As a child, I felt both that being Latinx was a vital part of myself and an invisible one. Most people of color could tell you this, as our cultures are flattened and warped until they are comfortable for white people to consume. But being mixed is a unique experience in itself, especially taking into account the different cultures parents can come from. In popular culture, 'mixed' is often taken by people to mean 'mixed with white.' Mixed people are fetishized if they appeal to white beauty standards, like if they have light brown skin with blue eyes. We are stuck being made into caricatures on TV under the guise of inclusivity, all the while reinforcing westernized beauty standards of pale skin, small noses and straight hair. Sometimes I feel like a weapon turned against myself.

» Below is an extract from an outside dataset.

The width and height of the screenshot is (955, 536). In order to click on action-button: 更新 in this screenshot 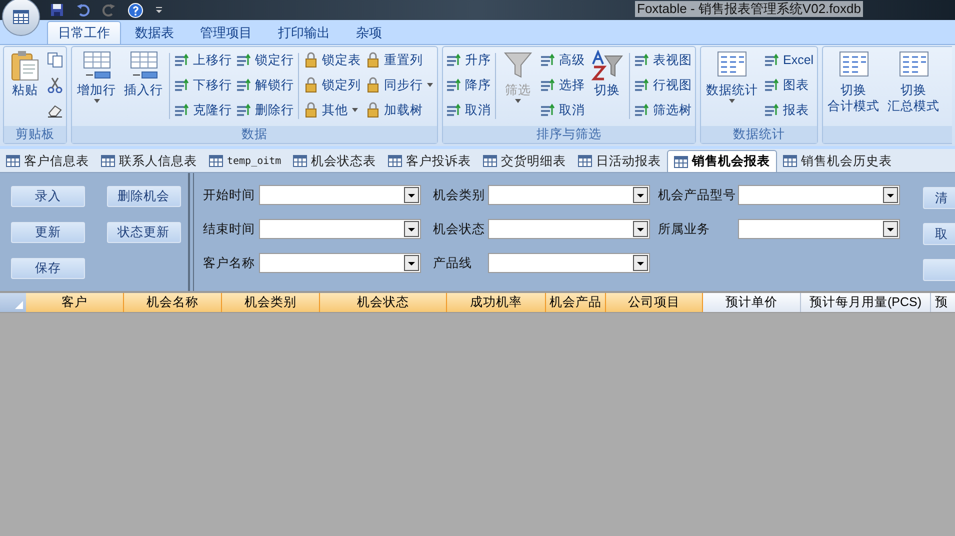, I will do `click(48, 232)`.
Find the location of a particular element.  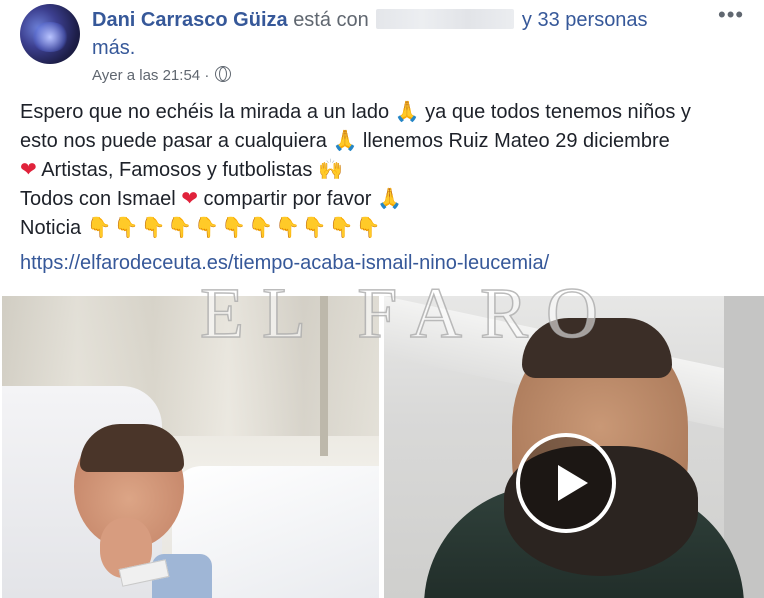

Being mixed-race has made me feel like I am 'both and neither' white nor brown. I have always felt like I straddled the lines between categories. Every new context means different treatment and different visibility, and most contexts erase some part of my identity. Those who grow up this way see fluidity in things that others might see as fixed. Being mixed-race has pushed me to see the many layers of privilege and oppression people encounter each day. I have the privilege of 'passing' as white to most people. I have the privilege of being invisible in tandem with the presumption that I have two white parents.

In so many ways, white people see race as the absence of whiteness. Growing up in America, the infamous 'melting pot' is only melting in that it is falling apart. People of color in America are taught that we are are the other, the last priority. Being mixed feels like the pain and confusion of being American, when all that America has ever been made for is the exploitation of people of color. This is a country built on slavery, violent seizure of Indigenous lands and forced erasure of culture of both Indigenous and Black Americans (only to name a few groups). How am I supposed to feel good in a country that romanticizes this foundation to this day? Being mixed feels like confusion and anger and 'we deserve better,' and I think it always will.